O Instituto para a Digitalização Democrática, Xnet, se manifestou sobre a situação de falta de comunicação que a ilha de Annobón, na Guiné Equatorial, vive desde julho de 2024. Por meio de sua conta oficial no X (@X_net_), a organização denunciou que “O regime de Obiang cortou a internet há meses em Annobón, uma ilha remota na Guiné Equatorial, em retaliação aos protestos pacíficos”, e alertou: “Isso faz parte de um padrão global que devemos combater: o medo dos tiranos da internet”.
A declaração foi acompanhada de um link para o artigo “Por que o desligamento da internet por Annobón deveria ser importante para o mundo”, publicado em 3 de julho de 2025, como parte da campanha global #KeepItOn, uma iniciativa liderada pela Access Now para destacar desligamentos deliberados da internet como ferramentas de repressão política.
Quase um ano de silêncio forçado
Em 20 de julho de 2024, o governo de Teodoro Obiang Nguema Mbasogo — o ditador com o mandato mais longo no continente africano — ordenou o desligamento total dos serviços de telefone e internet em Annobon. A medida foi uma represália direta contra o povo de Annobon por protestar pacificamente contra a destruição ambiental causada por detonações de dinamite em pedreiras locais usadas para a extração deliberada de metais preciosos.
O protesto, baseado num documento assinado por líderes comunitários, Isso levou a uma onda de perseguições: mais de trinta pessoas foram detidas arbitrariamente, torturadas e mantidas incomunicáveis em condições desumanas.O governo de Malabo nunca apresentou acusações formais e, embora a maioria tenha sido libertada meses depois sob uma suposta "clemência presidencial", a ilha permanece em silêncio.

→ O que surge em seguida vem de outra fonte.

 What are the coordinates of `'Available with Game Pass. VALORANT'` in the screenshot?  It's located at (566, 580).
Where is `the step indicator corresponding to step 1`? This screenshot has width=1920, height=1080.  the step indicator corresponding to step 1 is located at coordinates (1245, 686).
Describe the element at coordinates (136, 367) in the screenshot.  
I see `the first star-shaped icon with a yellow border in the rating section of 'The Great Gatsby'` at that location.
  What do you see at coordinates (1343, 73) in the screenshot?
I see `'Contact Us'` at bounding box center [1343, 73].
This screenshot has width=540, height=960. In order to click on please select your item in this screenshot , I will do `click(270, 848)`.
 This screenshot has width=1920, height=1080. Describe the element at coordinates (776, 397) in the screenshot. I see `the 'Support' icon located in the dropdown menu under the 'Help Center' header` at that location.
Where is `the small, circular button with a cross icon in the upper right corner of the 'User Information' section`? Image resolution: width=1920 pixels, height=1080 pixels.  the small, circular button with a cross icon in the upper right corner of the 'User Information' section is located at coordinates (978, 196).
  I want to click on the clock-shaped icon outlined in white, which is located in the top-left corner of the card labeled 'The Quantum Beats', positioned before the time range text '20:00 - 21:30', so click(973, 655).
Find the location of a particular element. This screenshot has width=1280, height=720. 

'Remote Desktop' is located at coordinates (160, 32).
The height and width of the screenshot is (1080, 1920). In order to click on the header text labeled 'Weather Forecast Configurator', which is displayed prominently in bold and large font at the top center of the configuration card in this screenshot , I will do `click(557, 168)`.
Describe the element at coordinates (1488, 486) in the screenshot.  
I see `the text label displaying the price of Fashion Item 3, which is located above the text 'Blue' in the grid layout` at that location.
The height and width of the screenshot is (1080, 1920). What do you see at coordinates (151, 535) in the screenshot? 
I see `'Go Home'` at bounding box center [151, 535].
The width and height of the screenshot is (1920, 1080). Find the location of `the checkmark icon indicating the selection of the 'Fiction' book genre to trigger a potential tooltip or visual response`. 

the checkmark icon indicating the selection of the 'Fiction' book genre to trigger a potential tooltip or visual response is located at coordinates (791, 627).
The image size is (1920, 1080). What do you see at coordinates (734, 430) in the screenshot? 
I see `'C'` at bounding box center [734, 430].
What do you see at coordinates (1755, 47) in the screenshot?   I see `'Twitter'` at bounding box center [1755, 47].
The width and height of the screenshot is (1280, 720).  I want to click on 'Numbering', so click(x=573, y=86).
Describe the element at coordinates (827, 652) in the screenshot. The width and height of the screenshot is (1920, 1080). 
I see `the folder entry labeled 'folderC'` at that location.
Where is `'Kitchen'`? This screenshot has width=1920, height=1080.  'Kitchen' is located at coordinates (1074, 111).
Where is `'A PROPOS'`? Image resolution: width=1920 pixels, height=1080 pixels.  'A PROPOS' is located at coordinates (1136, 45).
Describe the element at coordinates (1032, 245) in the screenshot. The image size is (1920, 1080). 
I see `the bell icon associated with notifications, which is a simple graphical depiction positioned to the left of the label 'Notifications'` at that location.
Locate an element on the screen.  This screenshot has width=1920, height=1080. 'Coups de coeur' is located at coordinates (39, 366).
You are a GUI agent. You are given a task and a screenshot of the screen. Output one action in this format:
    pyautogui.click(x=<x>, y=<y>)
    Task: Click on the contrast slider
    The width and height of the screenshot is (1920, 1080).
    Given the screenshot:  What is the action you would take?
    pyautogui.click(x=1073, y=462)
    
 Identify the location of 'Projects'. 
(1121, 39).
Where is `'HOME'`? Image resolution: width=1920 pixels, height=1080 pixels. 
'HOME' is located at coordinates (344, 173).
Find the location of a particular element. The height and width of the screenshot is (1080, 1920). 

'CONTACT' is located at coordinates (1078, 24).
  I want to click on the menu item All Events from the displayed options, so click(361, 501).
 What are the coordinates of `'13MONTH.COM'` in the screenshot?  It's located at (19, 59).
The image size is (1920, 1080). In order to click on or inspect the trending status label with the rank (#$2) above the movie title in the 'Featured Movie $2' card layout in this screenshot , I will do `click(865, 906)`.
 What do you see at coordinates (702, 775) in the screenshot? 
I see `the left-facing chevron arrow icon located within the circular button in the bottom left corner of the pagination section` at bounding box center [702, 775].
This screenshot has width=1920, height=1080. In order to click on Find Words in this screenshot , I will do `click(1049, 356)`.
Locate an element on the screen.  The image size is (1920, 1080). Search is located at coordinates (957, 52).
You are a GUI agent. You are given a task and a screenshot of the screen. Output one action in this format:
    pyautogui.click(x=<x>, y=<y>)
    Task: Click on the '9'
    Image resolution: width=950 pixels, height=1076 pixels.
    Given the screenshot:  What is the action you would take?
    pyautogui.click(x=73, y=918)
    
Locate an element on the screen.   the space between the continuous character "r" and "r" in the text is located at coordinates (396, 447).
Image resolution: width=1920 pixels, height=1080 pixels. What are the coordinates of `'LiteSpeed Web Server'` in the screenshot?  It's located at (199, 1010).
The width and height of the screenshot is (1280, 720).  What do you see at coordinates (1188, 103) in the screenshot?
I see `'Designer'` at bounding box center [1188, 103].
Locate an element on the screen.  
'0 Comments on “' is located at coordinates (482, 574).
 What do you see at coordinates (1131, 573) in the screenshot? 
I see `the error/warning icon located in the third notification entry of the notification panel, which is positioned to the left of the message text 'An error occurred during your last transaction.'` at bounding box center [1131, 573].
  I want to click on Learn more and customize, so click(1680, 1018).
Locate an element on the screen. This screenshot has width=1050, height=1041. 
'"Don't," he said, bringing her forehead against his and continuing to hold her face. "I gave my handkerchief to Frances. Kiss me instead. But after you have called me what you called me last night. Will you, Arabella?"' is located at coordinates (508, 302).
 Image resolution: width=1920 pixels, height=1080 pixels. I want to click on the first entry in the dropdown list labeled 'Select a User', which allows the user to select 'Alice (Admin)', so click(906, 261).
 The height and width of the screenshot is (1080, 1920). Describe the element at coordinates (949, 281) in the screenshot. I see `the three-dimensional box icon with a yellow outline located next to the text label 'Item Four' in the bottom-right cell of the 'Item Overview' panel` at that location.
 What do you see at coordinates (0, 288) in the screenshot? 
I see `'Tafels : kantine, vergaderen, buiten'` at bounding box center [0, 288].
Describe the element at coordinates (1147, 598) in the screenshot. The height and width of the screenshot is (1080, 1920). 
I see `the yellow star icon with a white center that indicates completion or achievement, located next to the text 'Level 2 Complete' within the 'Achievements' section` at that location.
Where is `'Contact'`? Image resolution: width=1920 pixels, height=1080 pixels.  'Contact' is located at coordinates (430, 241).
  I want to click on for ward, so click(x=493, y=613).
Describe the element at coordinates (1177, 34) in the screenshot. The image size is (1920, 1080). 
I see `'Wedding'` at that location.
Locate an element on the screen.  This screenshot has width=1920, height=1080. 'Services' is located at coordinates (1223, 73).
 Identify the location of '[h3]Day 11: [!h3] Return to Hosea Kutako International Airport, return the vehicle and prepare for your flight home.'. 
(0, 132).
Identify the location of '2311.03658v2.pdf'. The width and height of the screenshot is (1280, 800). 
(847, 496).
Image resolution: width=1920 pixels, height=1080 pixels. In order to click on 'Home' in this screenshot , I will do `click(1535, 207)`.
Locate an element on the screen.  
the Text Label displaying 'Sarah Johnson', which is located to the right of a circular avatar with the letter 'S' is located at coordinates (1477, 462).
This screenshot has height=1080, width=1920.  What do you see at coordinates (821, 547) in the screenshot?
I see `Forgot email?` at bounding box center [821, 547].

Um caso paradigmático de repressão digital
A declaração da Xnet faz parte de uma campanha internacional para denunciar o uso político de apagões digitais. "Quedas de internet impedem as pessoas de trabalhar, acessar serviços de saúde e se comunicar com suas famílias. Em Annobón, essa desconexão forçada agravou a discriminação estrutural já sofrida pela comunidade de Annobón, historicamente marginalizada pelo regime da Guiné Equatorial.", observa o artigo compartilhado pela organização espanhola.
O texto, escrito em inglês e espanhol, alerta que o ocorrido em Annobón deve gerar uma resposta internacional urgente.
Um apelo à ação
A campanha #KeepItOn insta governos, organizações internacionais e defensores dos direitos humanos a exigirem o restabelecimento imediato dos serviços de comunicação em Annobon. Também promove uma petição global para pressionar o regime de Annobon. Obiang para pôr fim aos apagões digitais, que não só violam direitos individuais como também constituem uma forma moderna de punição coletiva.
“A luta pelos direitos digitais também é uma luta pelos direitos humanos. Não há democracia possível sem acesso à informação, sem liberdade de expressão, sem redes abertas”, enfatizou a Xnet, cujo trabalho se concentra no combate à censura, à desinformação e à corrupção por meio de ferramentas tecnopolíticas.
Enquanto o mundo continua atento ao futuro da Guiné Equatorial e às tentativas de sucessão de Teodorín Nguema ObiangEm Annobón, o silêncio imposto continua a fazer vítimas. O eco desta ilha esquecida começa a ressoar em vozes internacionais, como a Xnet, que alertam que o controle da internet é uma das formas mais insidiosas de ditadura da atualidade.